リポジトリへのリンクと短い説明を添えて、応募用の Issue を作成してください。私たちがそれを受け取り、レビューを実施し、そこからあなたと一緒に進めていきます。まだ準備ができていませんか? まずは完全な貢献ガイドをお読みください。
応募に必要なのは GitHub アカウントだけです。費用はかからず、あなたの権利を奪うような貢献者同意書もなく、義務もありません — リリース前であればいつでも取り下げられます。
FAQ
自分のツールの所有権を失いますか?
いいえ。著作者としての立場と MIT の著作権はあなたのものです。Strix はあなたとともに共同でメンテナンスし配布しますし、リリース前なら取り下げられます。
どの言語やフレームワークが使えますか?
何でも構いません。既存のスイートは Python、C#、PowerShell などにまたがっています — 大切なのはライセンス、オフライン/テレメトリなしという原則、そしてセキュリティレビューの通過であって、技術スタックではありません。

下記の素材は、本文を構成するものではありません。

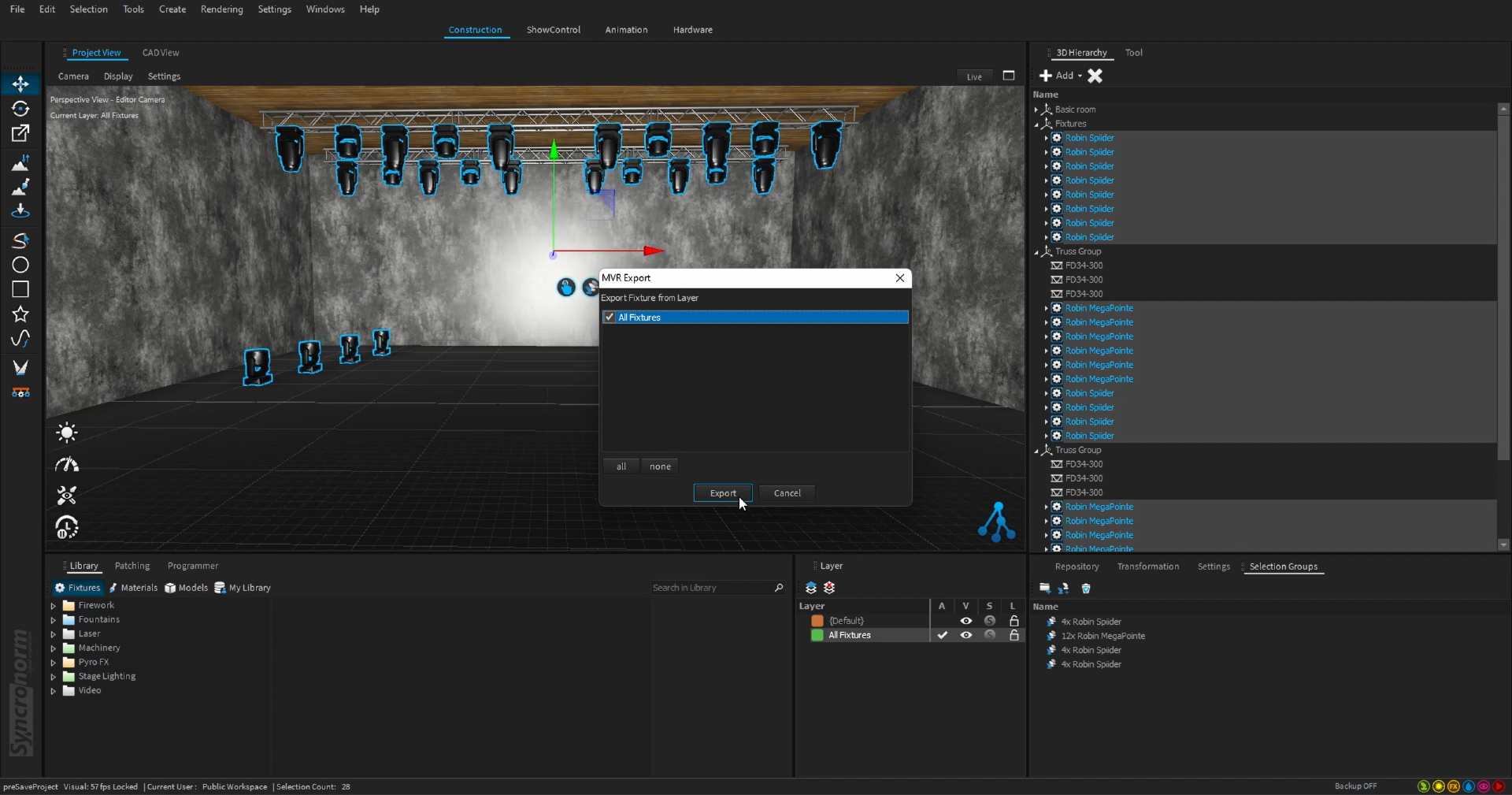Select the Move tool in left toolbar
Screen dimensions: 1512x795
[20, 84]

ツールがネットワークを必要とする場合はどうなりますか?
それが問題ないのは、ネットワークがその実際の目的である場合(偵察/OSINT ツールのように)に限られます。その場合は、鍵不要で、明示的な同意を経て、明確に範囲が限定され、許可された用途のみ — 決して、密かな通信やバックグラウンドの通信であってはなりません。
レビューにはどのくらいかかりますか?
ツールの規模と、浮かび上がる指摘の数によります。小さく、すでに堅牢化されたツールは早く進みます。破壊的な操作や権限昇格に触れるものは、追加の精査を受けます。
通過しなかった場合はどうなりますか?
指摘事項をすべてお渡しするので、それらに対処して再提出できます。問題が見つかるレビューは、プロセスが機能している証です — すでにスイートにあるツールにも同じことが起きました。